I recently had a chance to sing for an event here in Minneapolis. It was my first time singing live in front of an audience since Christmas 2019.
Full disclosure: I wasn’t excited about it.
Let me explain a bit…
This might not make any sense to you as you may have seen me making records and traveling the country doing concerts for the past ten years. My heart is so full with all the incredible experiences I’ve had and all the amazing people I’ve gotten to know. I have loved the challenge of it, traveling as an actual one-man show, needing to manage all the aspects of touring—from promotion, managing all the equipment and software, partnering with promoters to make memorable events, driving thousands of miles, trying to sleep in noisy motels, all the while trying to keep my voice in shape and remember all my lyrics. You can imagine, it takes a lot out of me.
Keeping my heart in the right place might have been the most challenging part of the whole shebang.
But through it all, I’ve been fueled by seeing hope appear in people’s eyes during a particular song or something I said. Or a conversation after a concert. We all have so much in common.—the things we struggle with, and the things that bring us joy. When we come together and celebrate those things, that’s when hope blossoms through the dry soil of our challenging lives.
When the pandemic struck in early 2020, my touring screeched to a halt. I was suddenly on full-time vacation. I couldn’t even reschedule cancelled concerts, or start planning ahead to get more shows booked. It was unreal, and super refreshing. For the first time in a decade, my soul was given a reprieve from trying to maintain and build an already intrinsically challenging music career.
You can read in detail what I learned through the pandemic in my recent post:
During these horrific months watching tragedy and death happening all over the planet, I was strangely loving my new life where I could focus on not building anything. I grew in my awareness of how transactional my life had become—“I’ll do this and hope to get this.” A never-ending cycle of resentment and disappointment.
And I found professional help. I’ll never undersell the value of a great therapist. Mine has been invaluable helping me learn how to love myself apart from my performing.
My primary task lately is to learn how to let go of what people think about me.

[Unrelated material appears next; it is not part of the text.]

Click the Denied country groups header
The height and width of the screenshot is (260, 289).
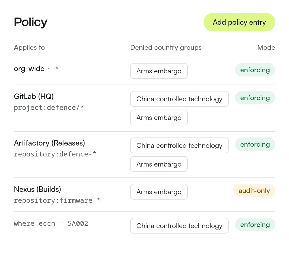coord(166,47)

Trying to control what people think about me has been my obsession my whole life—and my performing life has been a complicated outgrowth of that. If I could perform well enough to get people to think highly of me, then I’ll be a happy camper (and surely God will be pleased with me). But what happened was I performed a lot and got a whole bunch of people who like me because I’m a good performer! And it can feel like their appreciation for me has everything to do with what I do for them and how I make them feel…and has probably been a giant hinderance for me to be able to discover my actual self-worth and identity—even though it was considered ministry.

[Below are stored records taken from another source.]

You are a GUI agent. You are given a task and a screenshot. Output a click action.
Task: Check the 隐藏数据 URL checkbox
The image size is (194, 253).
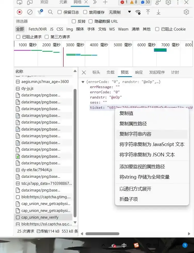pyautogui.click(x=90, y=21)
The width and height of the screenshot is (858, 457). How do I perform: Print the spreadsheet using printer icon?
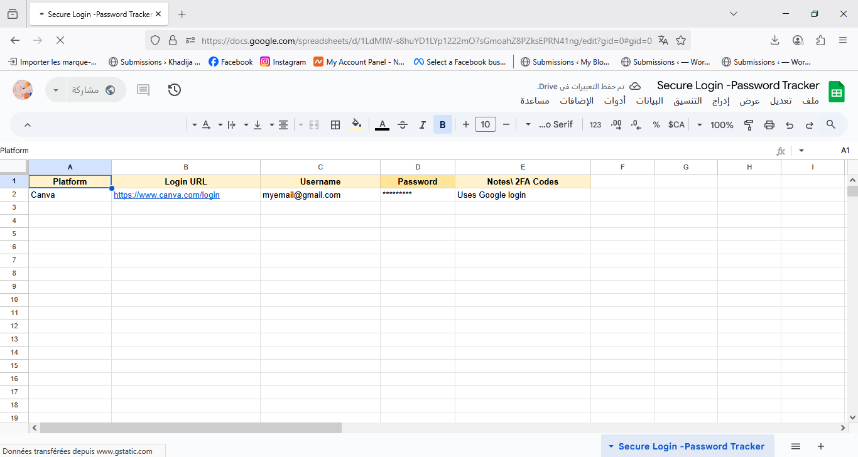[x=769, y=125]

The gift of the pandemic has been to pull me out of this performance cycle where I’m working hard to get people to like me, and hoping to increase the size of my platform, or even in Christian terms “grow my ministry.” I’ve seen how those things…for me…have simply been rooted in my own insecurity.
To believe that God loves me, simply me, without any of my accomplishments, has been mostly unbelievable to me.
It’s becoming more and more believable now. For which I’m overjoyed. #Salvation
So to have the opportunity to sing again in front of people afforded me the chance to see how much progress I have made in these regards. What would it look like to perform and yet not care what people think about my performing? What does it mean to be a healthy performer that focuses on the audience but doesn’t derive worth and value from their pleasure or (maybe even) indifference?
I don’t know the answers to these questions yet. And that was made clear to me when I sang a couple songs for this recent event as I dipped my toes back into the water of performing. I did experience some tinges of entanglement—I believe people enjoyed what I did and I can’t help that that feels great. One person even talked to me afterward about singing at an event for her in the future. But overall, I left having not much of an idea if my singing mattered to anyone except for that one person I talked to (and the event’s host who was incredibly grateful for my singing).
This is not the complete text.